With rising calls on their services, charities need support from donors more than ever. Taylor Swift set an example during her Eras Tour; we explain your options for helping them
Back in the summer when Taylor Swift mania swept across the UK, you may have read about her donations to food banks in each city she played, including in Edinburgh. One charity in Liverpool said she had donated enough to fund an entire year’s worth of meals, saying the donation was “beyond [their] Wildest Dreams”.
Swift’s generosity not only highlights the impact donors can have in making us aware of societal injustices and inequalities. It’s also a reminder of the benefits that personal giving can offer individuals, from a sense of making a difference to mitigating family tax exposure and so much more. If you want to step up your own donations, it’s worth taking advice on how to maximise the mutual benefits.
Gifts during your lifetime
If, like Taylor Swift, you want to donate during your lifetime, there are three principal methods to consider. The first is through regular or one-off donations, possibly through an employer’s Payroll Giving scheme which helps to maximise the amount donated by the individual in a tax efficient manner and with the additional benefit of Gift Aid for the charity.
Lifetime gifting not only benefits the charity, it also brings you income tax relief if you’re a higher-rate taxpayer. In addition, charitable giving can reduce your estate for inheritance tax purposes, and gifts of land, property or shares to a charity are eligible for both capital gains and income tax relief. Early conversations can help establish which gifts would be most financially effective for both you and your chosen charities.
Donating on a larger scale
If you’re thinking about larger-scale donations and more sustained giving, it’s possible to set up your own charity or family foundation.
Here too, there can be tax benefits, and you also get comfort over direct involvement in what your money is used for and the enjoyment of being engaged with particular charitable causes which are important to you. There’s an attractive intergenerational and educational aspect too, for example engaging family at a young age either as trustees or observers at board meetings.
A lesser-known alternative to establishing your own charity is a Donor Advised Fund, or DAF. Through a contract with the DAF provider, you can stipulate the charitable purposes the fund is held for and also the recipients if desirable but as the DAF account is a sub-fund of a registered charity, you’re not yourself burdened with the regulatory and legal aspects of its operation.
These three different routes to charitable giving all have pros and cons, depending on what causes you want to support, how much you wish to donate, and your appetite for hands-on involvement. An experienced private client and charities solicitor, often in conjunction with financial advice, can advise on these, supporting you on legal and governance requirements and helping you maximise tax-efficiency.
Charitable legacies in your Will
An alternative to lifetime giving is to do so in your Will. You can leave a fixed amount, specific assets or the residue of your estate after other legacies have been distributed. Your charitable legacy or bequest will either be taken off the value of your estate before inheritance is calculated or reduce your inheritance tax rate if 10% or more of your estate is left to charity.

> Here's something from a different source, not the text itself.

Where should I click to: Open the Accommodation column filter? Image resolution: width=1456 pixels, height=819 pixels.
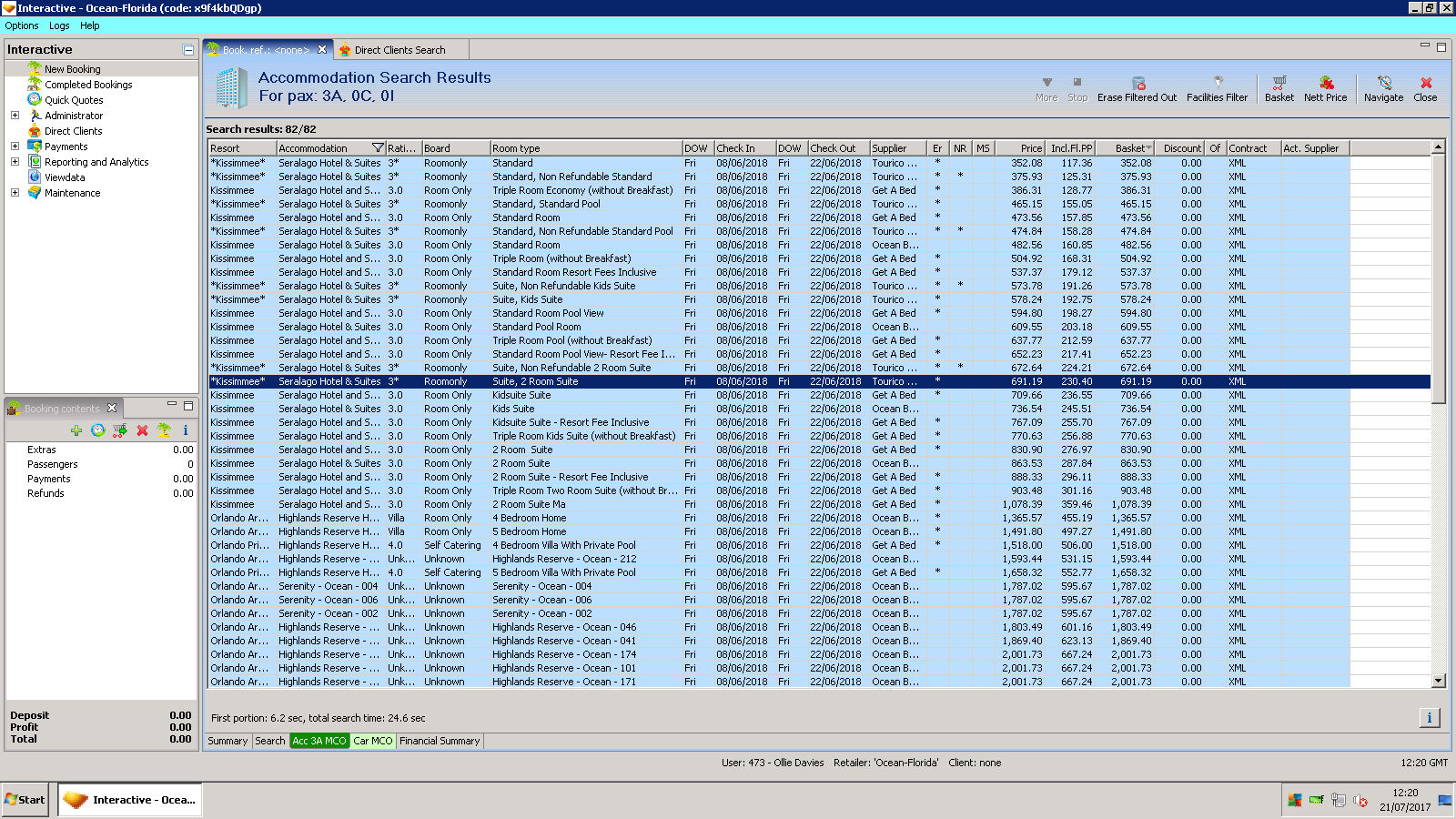point(378,148)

For most charities, the ideal legacy will be one without conditions, but ultimately it’s up to you whether you want to stipulate in your Will any conditions on how your legacy is used. They should be clear and well drafted, and a Letter of Wishes can be helpful here. It’s also important to clearly identify a charity in your Will and include flexibility should that charity merge or cease to exist in the future.
By consulting with your chosen charity (or charities) when you make your Will, you can discuss with them what would be the best way for them to receive your legacy – for example whether they would prefer the transfer of a property or the proceeds of a sale. This conversation will also help the charity to budget for the future in what is an uncertain economic climate. Your own tax considerations may also drive your decision, and whatever you do, a well drafted Will is essential. Yet another good reason to get one drawn up!